HOW TO COMPLETE THIS TASK — Find the line that contains "You are a GUI" in the entries below. Restate it and every line after it, word for word, with no pictures.

EXCERPTED RECORDS —

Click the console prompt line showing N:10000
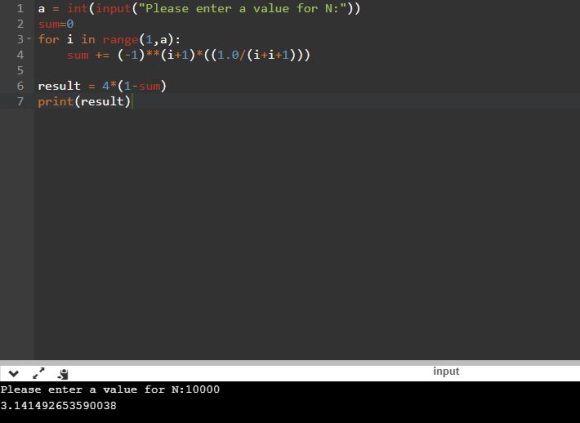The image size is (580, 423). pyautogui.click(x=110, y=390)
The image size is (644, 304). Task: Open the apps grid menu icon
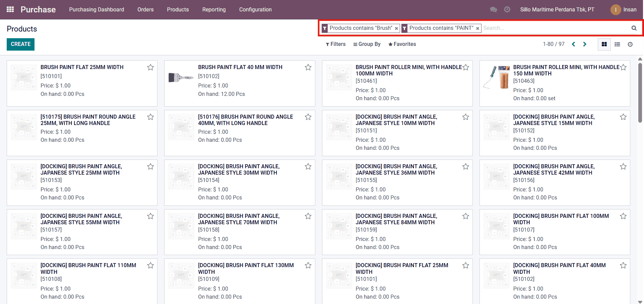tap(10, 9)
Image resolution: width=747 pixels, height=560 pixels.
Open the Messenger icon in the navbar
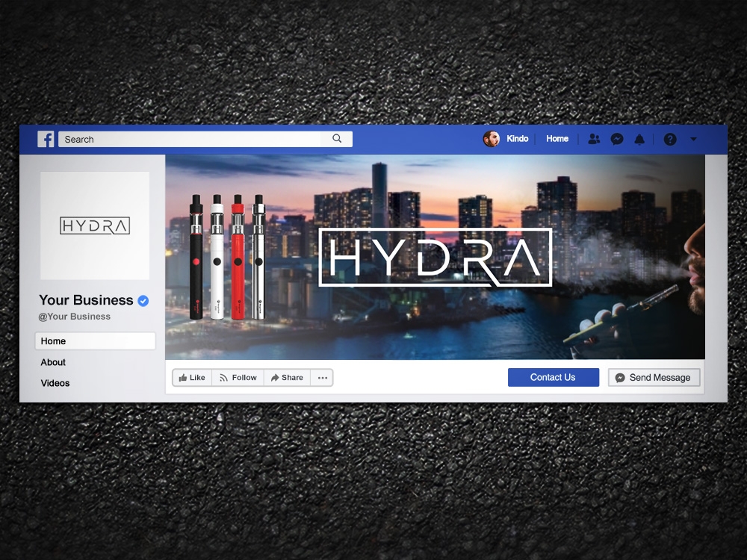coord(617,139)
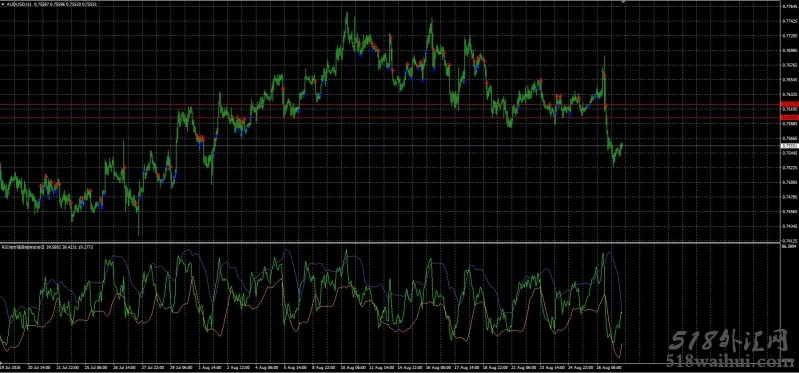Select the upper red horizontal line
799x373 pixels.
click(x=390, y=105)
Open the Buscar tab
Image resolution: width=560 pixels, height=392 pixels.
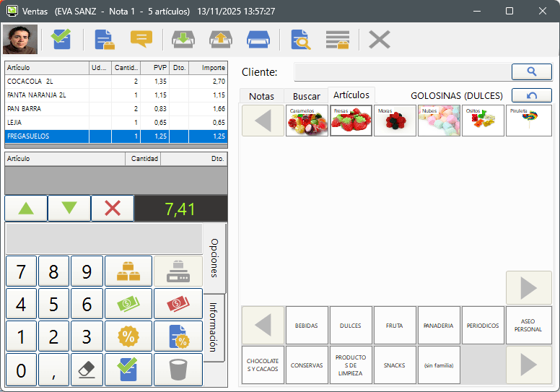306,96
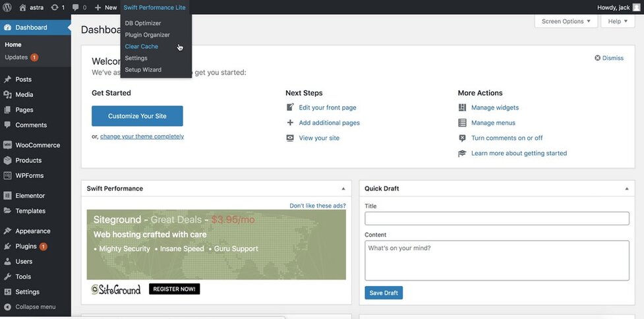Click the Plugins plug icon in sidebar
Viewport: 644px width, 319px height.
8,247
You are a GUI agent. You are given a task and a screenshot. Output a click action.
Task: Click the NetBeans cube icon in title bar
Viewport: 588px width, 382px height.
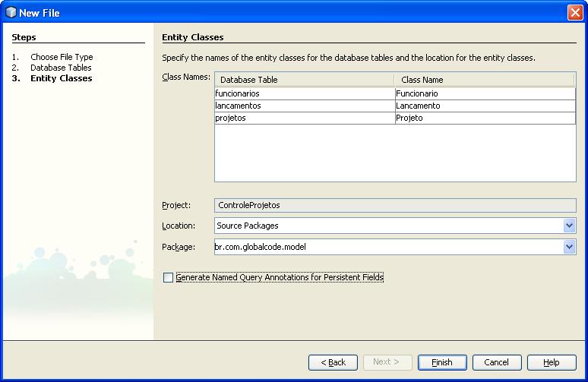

YOUR SOLUTION —
You are a GUI agent. You are given a task and a screenshot. Output a click action.
Task: Click the NetBeans cube icon in title bar
Viewport: 588px width, 382px height.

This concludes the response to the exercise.